POS you did a great job explaining why the album is average but still mentioned the highlights. Keep it up
Digging: The Hotelier - Home, Like NoPlace Is There
Haha no problem, Ec. Not a lot of opportunity to use 'formulae', but I jumped at the chance lol. Looking back on the review, it does read a bit like a 2, but there are a few decent songs on here. It's pretty obvious that I was struggling between a two and a 2.5 on this one lol.
@atari, thanks man! Writing lukewarm reviews is a bit harder than writing scathingly negative or extremely positive reviews.
Negative reviews are tough. You did a great job here.
Thanks, man. It's appreciated, it's always good to know that I'm on the right track with writing these reviews. I'm starting
become more comfortable with the format of music reviews.
It took me several tries before I really got comfortable with it as well. I didn't like any of my writings until my 5th or 6th review and then I started going back and rewriting my older stuff.
It's hard to not come off as a fanboy for the stuff you really like and a ranting douche for the stuff you just can't stand. The middle ground (3 to 4 range) is the easiest to write about in my opinion and if you look thru my review ratings you will notice only one is not in that area, lol.
Nice, I noticed that. It's funny, it's much harder for me to write on the middle of the road albums. I noticed that you favor Deja Entendu over TDAGARIM and Daisy, any reasoning why?
You know... I am not sure. It may be a nostalgic thing, but I do remember listening to Deja for a much longer period of time than the following two albums. My favorite thing about Deja was the lyrics, whereas Daisy and Devil/God have some very strange and hard to decipher stuff going on. I liked the music more on the latter albums, but I enjoyed the lyrics and vocals more on Deja.
I haven't listened to much from them in quite some time and a lot of people say that Deja doesn't age as well as Devil/God and Daisy. I will have to go back and reacquaint myself with them and see how all 3 hold up for my tastes now.
Yeah, I can understand the nostalgia factor in that. Deja Entendu came around at a time in my life where there wasn't a whole lot of passionate bands in my repertoire. The two following albums definitely have more staying power, and I flip flop between which one I like more of those two.
Damn, you listen to a ton of stuff that I either really like or am in the process of looking into. Have you tried out He Is Legend yet? They are some great post hardcore.
Also, I love that you have New Medicines at a 4+. That, Blindisde's Silence and Thrice's Illusion Of Safety are what got me into post hardcore.
Edit: But I am saddened by your low(ish) rating of The Question and even lower rating of New Surrender.
Yeah New Medicines is severely underrated in my opinion. It's incredibly catchy, passionate, and the songs are well-crafted. They were one of the first post-hardcore hands that really got me into screaming with their debut LP.

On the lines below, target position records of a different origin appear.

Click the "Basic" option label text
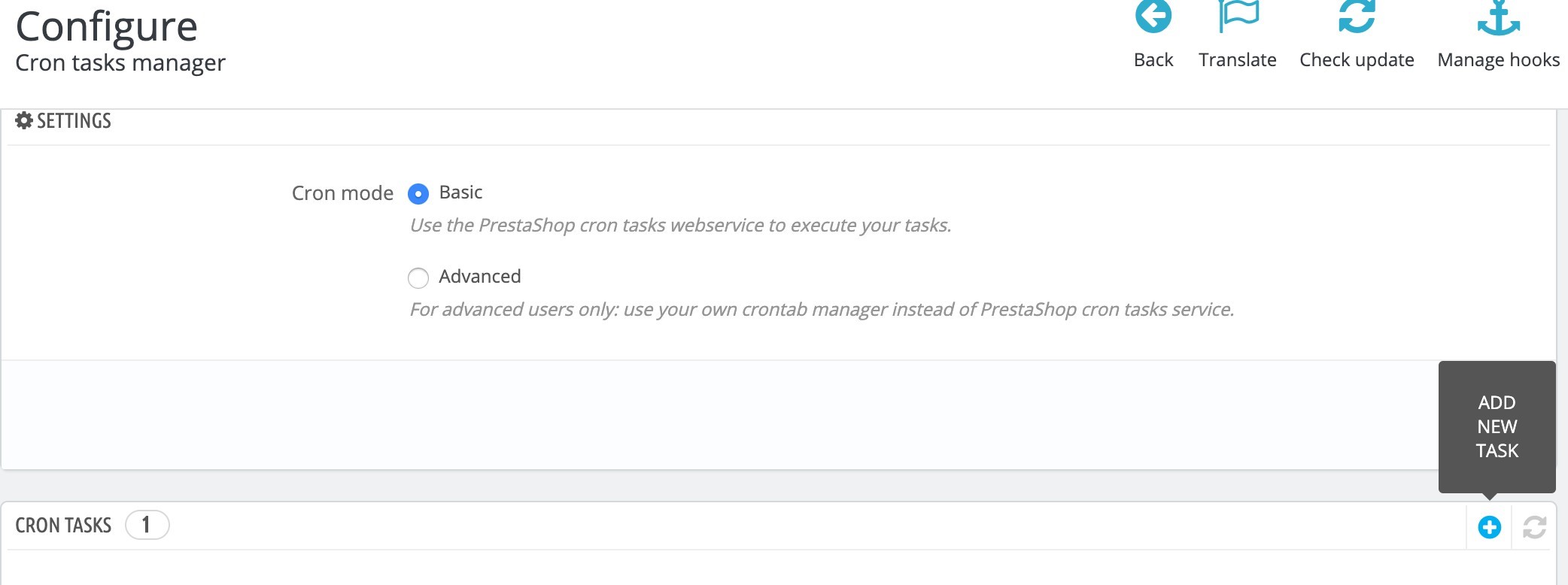 [460, 192]
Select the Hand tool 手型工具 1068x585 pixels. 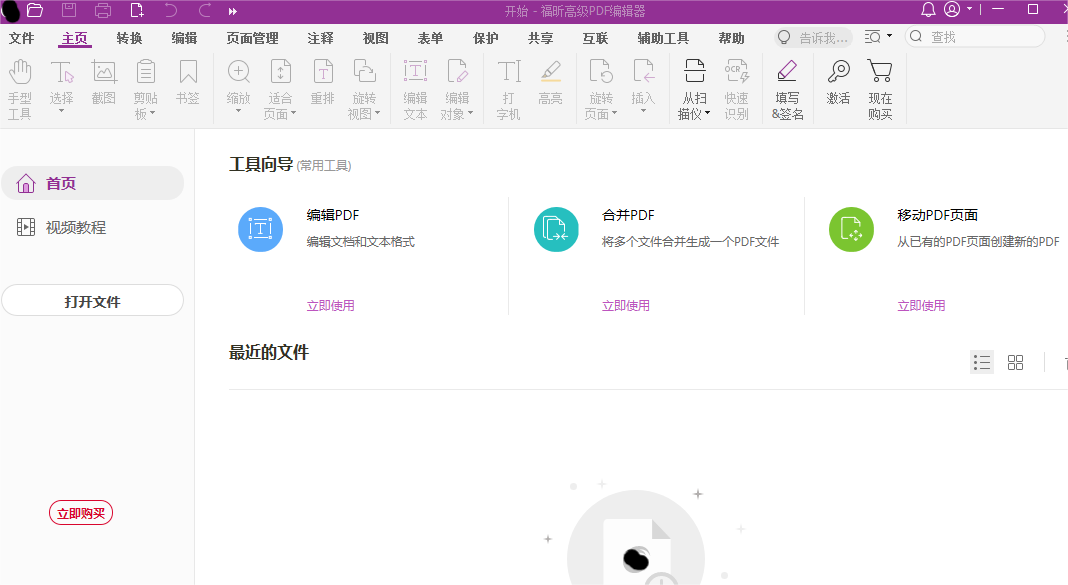click(x=20, y=87)
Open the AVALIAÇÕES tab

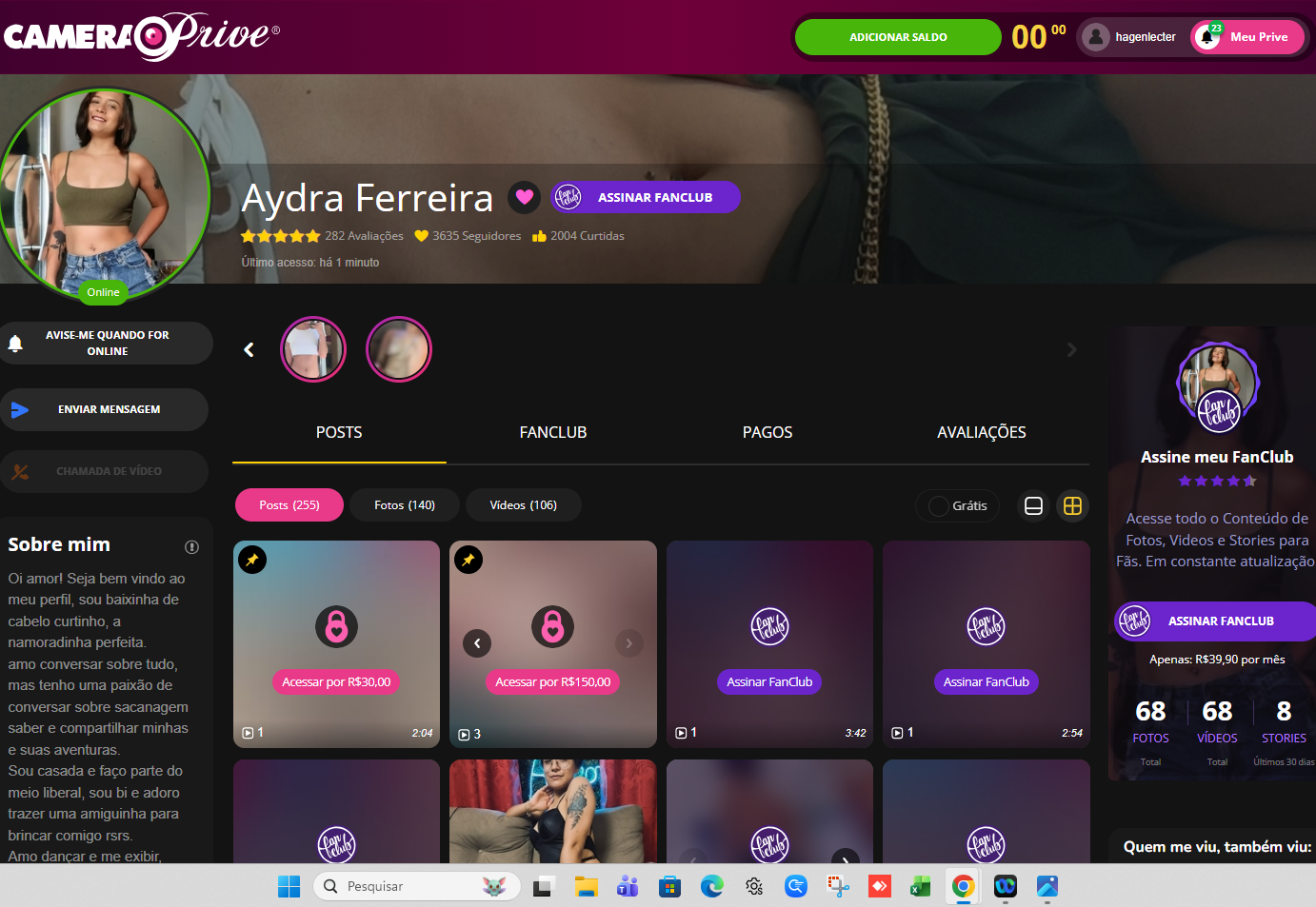[x=981, y=432]
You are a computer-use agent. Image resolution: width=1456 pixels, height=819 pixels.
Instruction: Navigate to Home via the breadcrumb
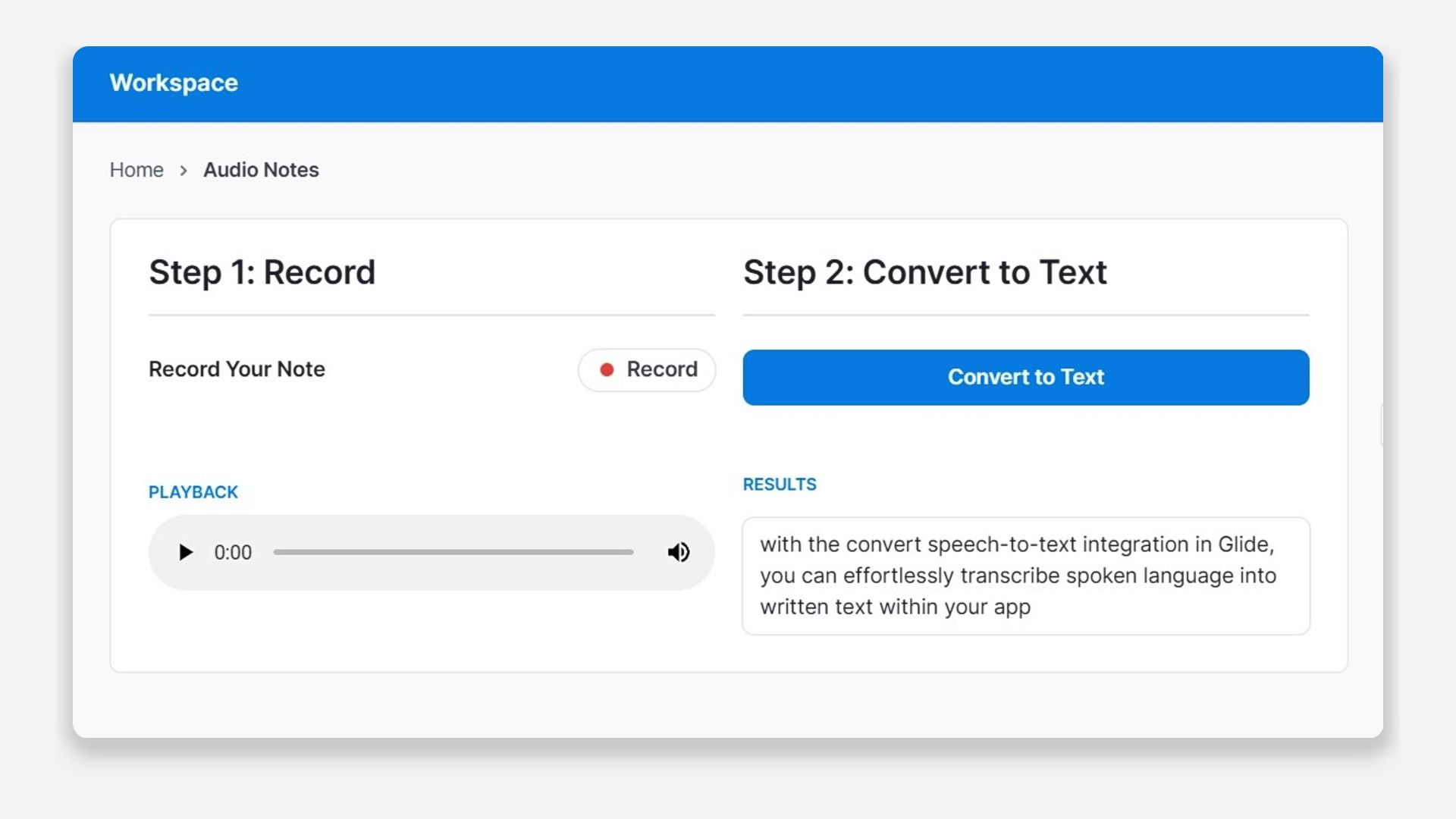(136, 170)
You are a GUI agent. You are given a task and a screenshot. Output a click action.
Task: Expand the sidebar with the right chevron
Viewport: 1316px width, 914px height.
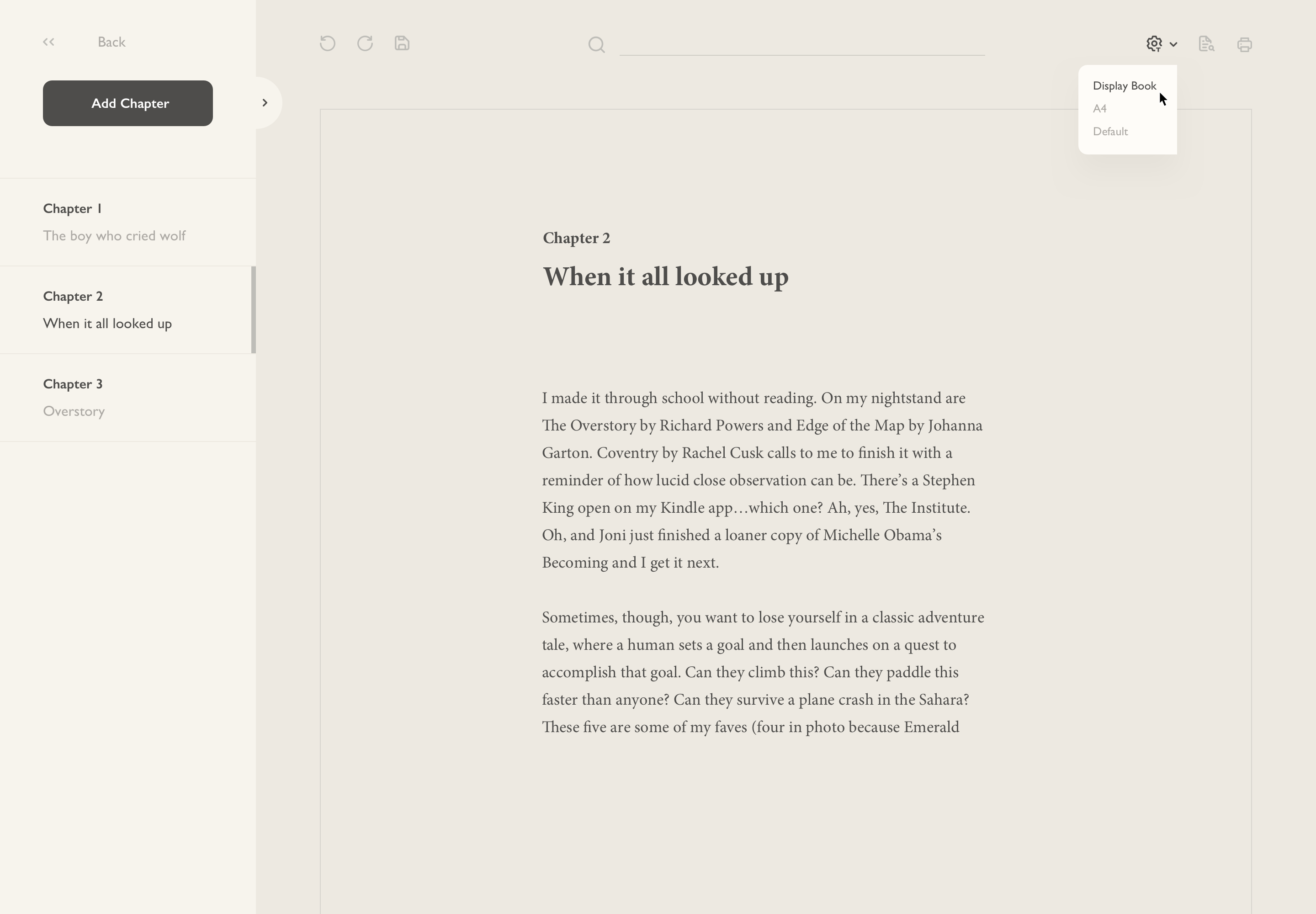pos(265,102)

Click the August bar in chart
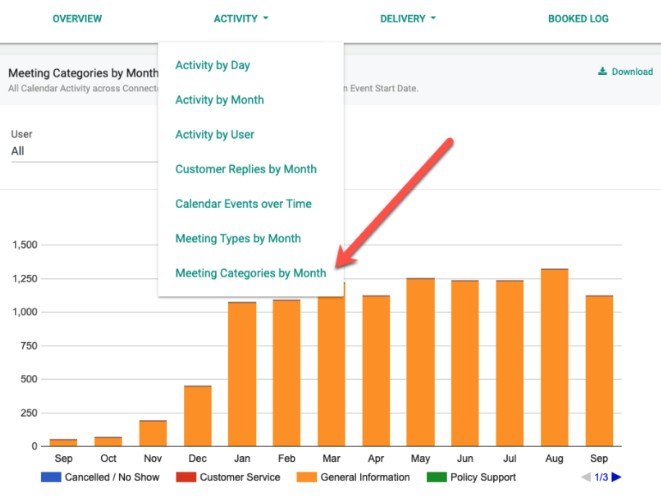point(553,357)
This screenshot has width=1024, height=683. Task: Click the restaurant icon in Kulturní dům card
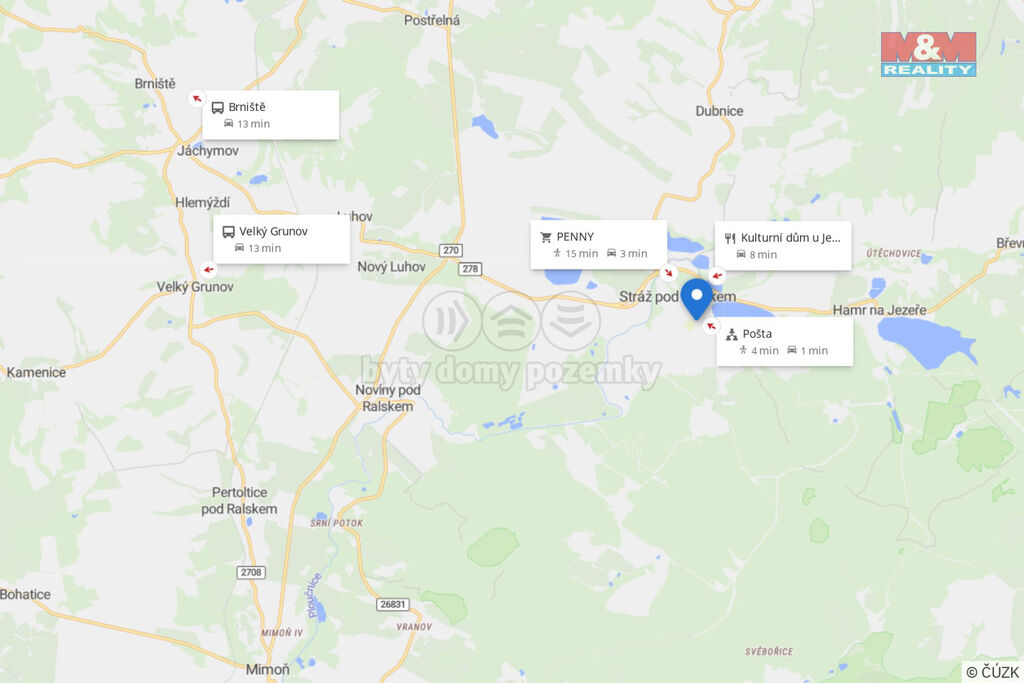(730, 238)
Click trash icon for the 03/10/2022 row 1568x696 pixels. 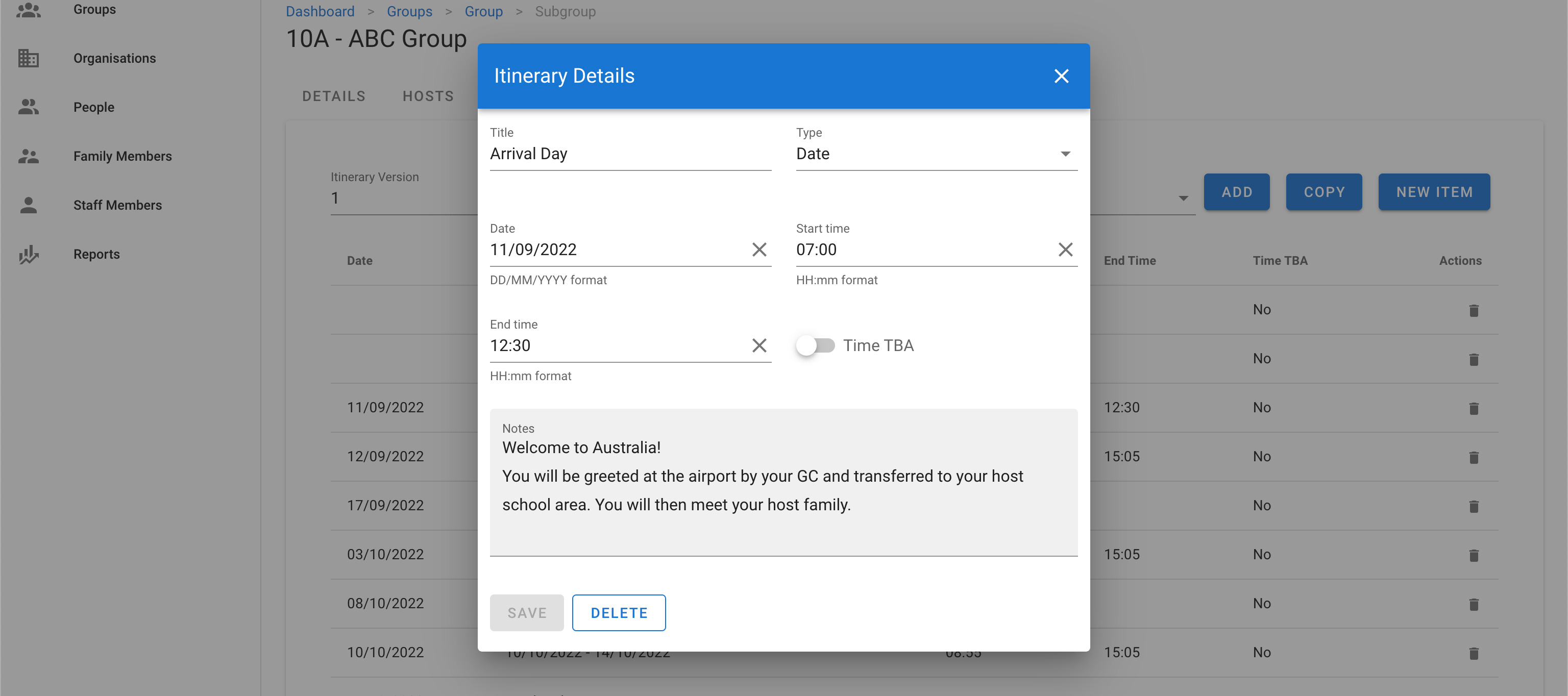[1473, 556]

To me, The Question had some good tracks, but it just doesn't keep my attention like all of the other Emery albums. The choruses don't seem natural most of the time, and the raw passion that they generally have seems manufactured on that release. I'll have to go back and listen to New Surrender again, but there were only a few songs that ever kept me coming back to that release. It was poppy without being catchy enough, and it lacked the creativity of Cities, or the catchiness of NTFP.
I love tracks 1, 3, 4, 6 and 12 from NS. Everything else is still at least good. I usually ignore Feel Good Drag and stick with the original though.